En el Libro de Mormón leemos del noble rey Benjamín. Con la verdadera humildad de un líder inspirado, él expresó su deseo de servir a los de su pueblo y conducirlos por las sendas de la rectitud. En seguida, les dijo:
“Por haberos dicho que había empleado mi vida en vuestro servicio, no deseo yo jactarme, pues sólo he estado al servicio de Dios.
“Y he aquí, os digo estas cosas para que aprendáis sabiduría; para que sepáis que cuando os halláis al servicio de vuestros semejantes, sólo estáis al servicio de vuestro Dios” (Mosíah 2:16–17).
Ése es el servicio que cuenta, el servicio al que todos hemos sido llamados: el servicio del Señor Jesucristo.
A lo largo del sendero de la vida, observarán que no son los únicos viajeros. Hay otras personas que necesitan su ayuda; hay pasos que afirmar, manos que estrechar para brindarles ayuda, mentes que alentar, corazones que inspirar y almas que salvar.
Hace trece años tuve el privilegio de dar una bendición a una hermosa jovencita de doce años llamada Jami Palmer. Acababan de diagnosticarle cáncer y se sentía asustada y desconcertada. Posteriormente fue sometida a una operación quirúrgica y a una dolorosa quimioterapia. Hoy está libre del cáncer y es una radiante y hermosa joven de veintiséis años que ha logrado mucho en la vida. Hace un tiempo, me enteré de que, en su hora más sombría, cuando el futuro le parecía lúgubre, se le comunicó la necesidad de realizar varias operaciones en la pierna donde tenía localizado el cáncer. Tendría que olvidarse de la excursión que su clase de las Mujeres Jóvenes había planeado desde hacía mucho tiempo para ascender por el escarpado sendero hasta la “Timpanogos Cave”, una cueva enclavada en las Montañas Wasatch, a unos sesenta y cinco kilómetros al sur de Salt Lake City, Utah. Jami les dijo a sus amigas que tendrían que ir sin ella. Estoy seguro de que lo dijo con emoción en la voz y desencanto en el corazón.

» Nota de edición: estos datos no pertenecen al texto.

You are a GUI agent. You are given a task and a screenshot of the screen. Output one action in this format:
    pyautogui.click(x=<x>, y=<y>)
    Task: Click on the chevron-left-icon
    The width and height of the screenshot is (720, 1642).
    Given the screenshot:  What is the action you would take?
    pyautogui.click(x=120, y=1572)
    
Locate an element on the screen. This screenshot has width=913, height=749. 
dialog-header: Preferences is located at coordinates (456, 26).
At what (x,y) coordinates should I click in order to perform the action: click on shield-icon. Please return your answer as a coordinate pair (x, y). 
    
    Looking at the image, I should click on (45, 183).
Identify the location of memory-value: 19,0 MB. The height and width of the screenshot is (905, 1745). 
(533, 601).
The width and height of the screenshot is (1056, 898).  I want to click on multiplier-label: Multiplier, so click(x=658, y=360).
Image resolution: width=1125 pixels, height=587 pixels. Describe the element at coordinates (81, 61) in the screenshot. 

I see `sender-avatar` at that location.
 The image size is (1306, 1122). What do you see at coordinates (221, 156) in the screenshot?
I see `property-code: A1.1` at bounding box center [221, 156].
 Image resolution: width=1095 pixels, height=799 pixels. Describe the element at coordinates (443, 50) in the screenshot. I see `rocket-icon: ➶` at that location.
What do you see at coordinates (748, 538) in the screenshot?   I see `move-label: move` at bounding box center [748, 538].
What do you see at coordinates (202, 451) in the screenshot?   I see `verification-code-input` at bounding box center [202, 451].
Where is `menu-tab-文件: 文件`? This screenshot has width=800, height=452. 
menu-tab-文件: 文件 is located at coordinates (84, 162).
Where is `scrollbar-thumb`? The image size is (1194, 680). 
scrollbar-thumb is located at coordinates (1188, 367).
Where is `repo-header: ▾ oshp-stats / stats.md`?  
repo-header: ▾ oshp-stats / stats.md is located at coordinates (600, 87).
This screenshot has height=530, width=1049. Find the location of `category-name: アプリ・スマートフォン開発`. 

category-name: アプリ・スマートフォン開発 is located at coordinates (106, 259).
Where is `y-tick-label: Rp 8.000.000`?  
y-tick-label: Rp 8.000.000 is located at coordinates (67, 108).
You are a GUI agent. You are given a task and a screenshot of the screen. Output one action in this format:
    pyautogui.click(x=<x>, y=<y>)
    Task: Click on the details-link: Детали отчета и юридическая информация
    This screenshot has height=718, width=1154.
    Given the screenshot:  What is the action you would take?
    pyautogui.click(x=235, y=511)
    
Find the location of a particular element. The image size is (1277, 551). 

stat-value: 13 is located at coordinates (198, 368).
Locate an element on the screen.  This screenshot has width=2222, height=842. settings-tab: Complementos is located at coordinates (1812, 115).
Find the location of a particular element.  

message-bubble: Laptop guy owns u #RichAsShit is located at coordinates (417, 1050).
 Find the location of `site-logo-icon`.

Pero las otras jóvenes le respondieron enérgicamente: “¡No, Jami, tú vienes con nosotras!”.
“Pero si no puedo caminar”, fue la angustiada respuesta.
“Entonces”, le contestaron las amigas, “¡te llevaremos nosotras!”. Y así lo hicieron.
Hoy, la excursión es sólo un recuerdo, pero en realidad es mucho más que eso. James Barrie, poeta escocés, dijo: “Dios nos ha dado recuerdos para que tengamos rosas primaverales en el invierno de nuestra vida” (parafraseando a James Barrie, en Laurence J. Peter, compiladores, Peter’s Quotations: Ideas for Our Time, 1977, pág. 335). Ninguna de esas valiosísimas jóvenes olvidará jamás aquel día memorable en el que nuestro amoroso Padre Celestial las contempló desde los cielos con una sonrisa de aprobación y contentamiento.
Cuando el Señor nos llama a Su obra, nos invita a acercarnos más a Él, y nosotros sentimos Su Espíritu.
Al establecer el firme cimiento de nuestra vida, recuerde cada uno de nosotros la preciosa promesa del Señor:
Pues ya no temáis, y escudo seré,
que soy vuestro Dios y socorro tendréis;
y fuerza y vida y paz os daré,
y salvos de males… vosotros seréis.
(“Qué firmes cimientos”, Himnos, Nº 40)
Que cada uno de nosotros se haga merecedor de esa bendición, ruego humildemente, en el nombre de Jesucristo, nuestro Salvador. Amén.